Patent Analysis of US Patent 12,318,379

What is the scope of US Patent 12,318,379?

US Patent 12,318,379 protects a specific chemical compound, method of manufacturing, and its medical application. The patent is directed toward a novel pharmaceutical compound designed for treating a particular disease indication, likely involving a small molecule with a defined chemical structure.

The claims define the scope as follows:

• Chemical structure: The core of the claims revolves around a new molecule with a specified scaffold, including particular substituents or functional groups that distinguish it from prior art.
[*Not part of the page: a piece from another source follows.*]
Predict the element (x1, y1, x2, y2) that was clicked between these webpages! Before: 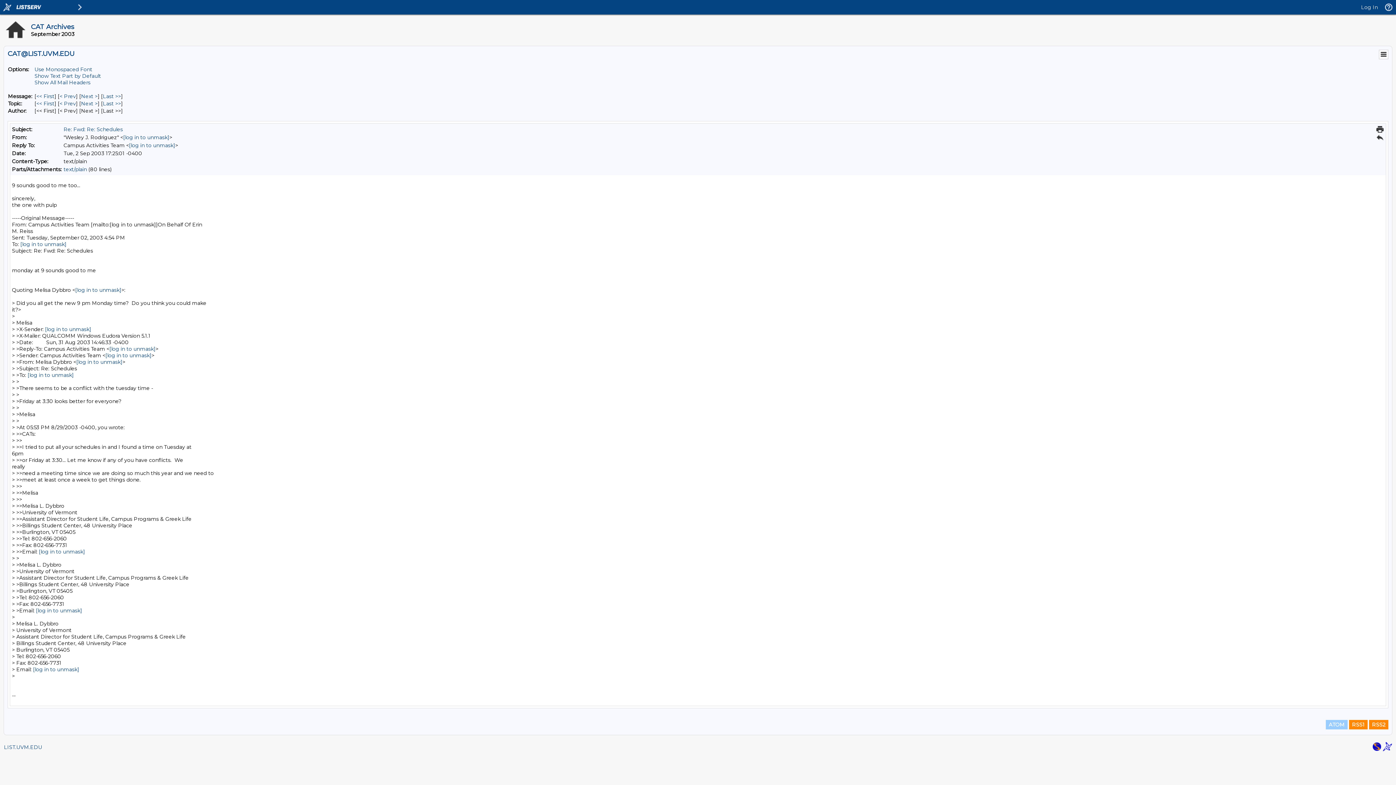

• Methods of synthesis: The patent describes a process for preparing the compound, covering step-by-step procedures and reaction conditions.

• Therapeutic use: Claims specify the use of the compound in treating certain diseases, such as neurological, oncological, or infectious conditions.

• Formulations and dosages: Certain claims refer to pharmaceutical compositions incorporating the compound, with defined dosing regimens.

The claims are categorized into:

• Independent claims: Covering the chemical entity itself, its synthesis, and its use.

• Dependent claims: Narrow the scope by specifying particular embodiments, such as salt forms, specific substitutions, or formulations.

The patent claims are generally broad in chemical structure, aiming to prevent competitors from producing similar compounds with slight modifications, while some dependent claims restrict to specific derivatives.

What is the patent landscape surrounding US Patent 12,318,379?

The landscape includes active patents and applications that share similar chemical scaffolds or therapeutic targets. These are categorized as follows:

Prior Art and Related Patents

• Competing compounds: Several patents relate to chemicals with similar structures, often targeting the same biological pathway. For example, patents from companies like XYZ Pharma and ABC Inc. cover related compounds used in the same or similar indications.

• Synthesis methods: Patents describing alternative synthesis routes that might enable competitors to circumvent the patent.

• Medical use claims: Some patents claim similar therapeutic applications but with different chemical structures; others focus on novel uses of known compounds.

Patent Families and Application Timeline

• The patent family includes grants and applications filed in multiple jurisdictions, such as Europe, Japan, and China.

• The originating application was filed in 2021, with a grant issued in Q4 2022.

• Similar applications are filed in 2020 and 2021, indicating ongoing research and potential patent filings related to the same chemical class.

Patentability and Freedom-to-Operate (FTO)

• The patent has examined prior art and obtained claims that withstood rejections related to novelty and inventive step in the US.

• FTO assessments reveal potential conflicts with earlier patents related to the same target or similar chemical scaffolds, particularly from patent families in Europe.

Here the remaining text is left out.